Writer: Rick Remender
Artist: Wes Craig (pencils / inks), Jordan Boyd (colours)
Publisher: Image Comics, Inc. (June 2018)
Do you cringe at the memory of the late 80s?
If you’re not a fan of that decade’s movie tropes; smash- mouth action, over-the-top violence, and deliciously bad stereotypes, then stay away.
If you read it despite my warning, then you’re about to be converted. Baptised in blood.
This is the conclusion to the four-part opera of violence that has been Love Like Blood.
The kids of Kings Dominion are on the run and fighting to stay alive.
What’s Kings Dominion?
It’s the Hogwarts for the criminal underworld that this series centers around. The handful of students it focuses on are the Breakfast Club with guns, knives and deep criminal tendencies.

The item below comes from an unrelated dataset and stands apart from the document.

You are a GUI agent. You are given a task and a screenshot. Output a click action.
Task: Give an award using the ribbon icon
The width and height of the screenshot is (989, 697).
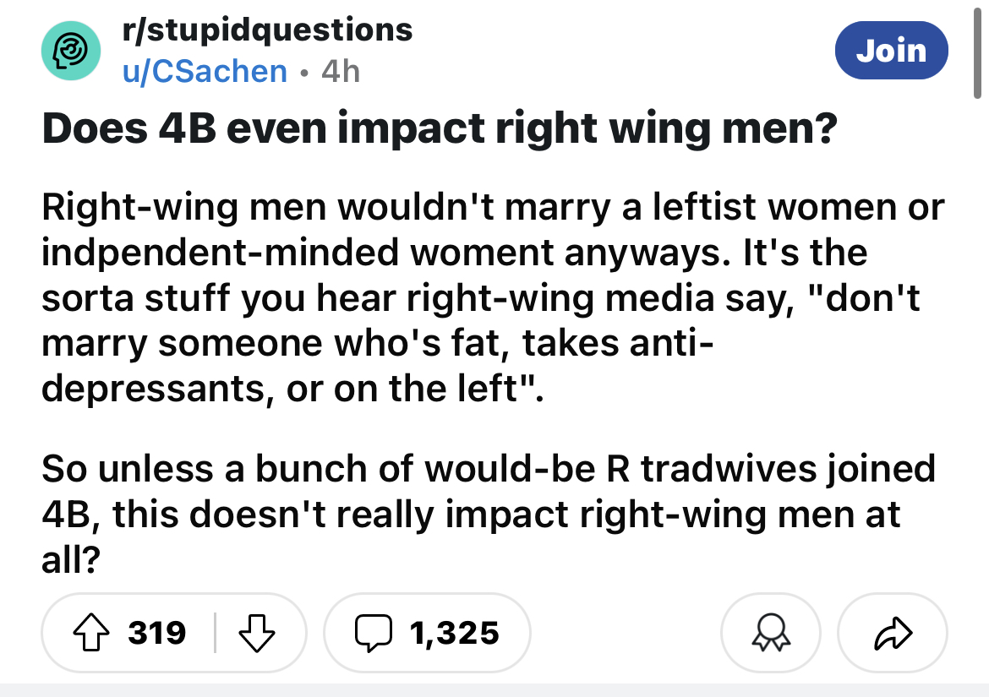click(x=769, y=632)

The Love Like Blood storyline sees the cast cornered like rats in Mexico trapped in the crosshairs of a yakuza power struggle. The issue opens with a showdown between original cast members (and previously presumed dead) Marcus and Maria and main series villain Viktor (Ivan Drago’s steroids on steroids). Last issue’s bare-knuckled, broken-toothed, beat down has reached a climax with Marcus primed to shoot Viktor dead. But in a surprising turn of events he instead reasons with Viktor. A very raw conversation follows about duty and whose footsteps we choose to follow in as we build our own identities.
Following this, Marcus and Maria link up with the rest of the students in the nick of time, saving them from crazy hillbilly Brandy, only to again face imminent death at the hands of the yakuza. The outcome of the face-off sees life lost, trusts broken, fences mended, and the characters leave more scarred and broken than before. Does anybody walk away from this story unscathed?
This is a series where the stakes are always sky high and out of reach. While there’s not really been any significant lull in the two-plus years’ worth of issues, the conclusion of Love like Blood is another peak for the series.
The theme of forgiveness and the hints of redemption and sacrifice in this story don’t just play with our emotions. They sadistically torture them. The heart and earnestness in the writing, amidst the blood and betrayal, is a testament to how well-crafted the characters are and how much agency each is given to speak with.
The pitch of the action is at scarlet fever for the entire issue. It’s matched by a pace that is at cardiac event levels. It’s unbearable and at the same time impossible not to be utterly transfixed.
I cannot talk about Rick Remender’s writing and Wes Craig’s separately. They work in perfect synchronicity to elevate each other. The sheer trauma conveyed in the story is a product of this. Is it on the faces of each character? Or is it in their voices? It’s THAT hard to call.
Jordan Boyd’s colours, however, do deserve a spotlight. The colourist adds so much to the story with such a simple palette. It comes across as so virtual, so tangible and hard-hitting, that you’d swear your knuckles were just as bruised and battered as the characters by the end.
Bruised and battered. That’s exactly how this issue will leave you.
Bruised and battered and begging for more.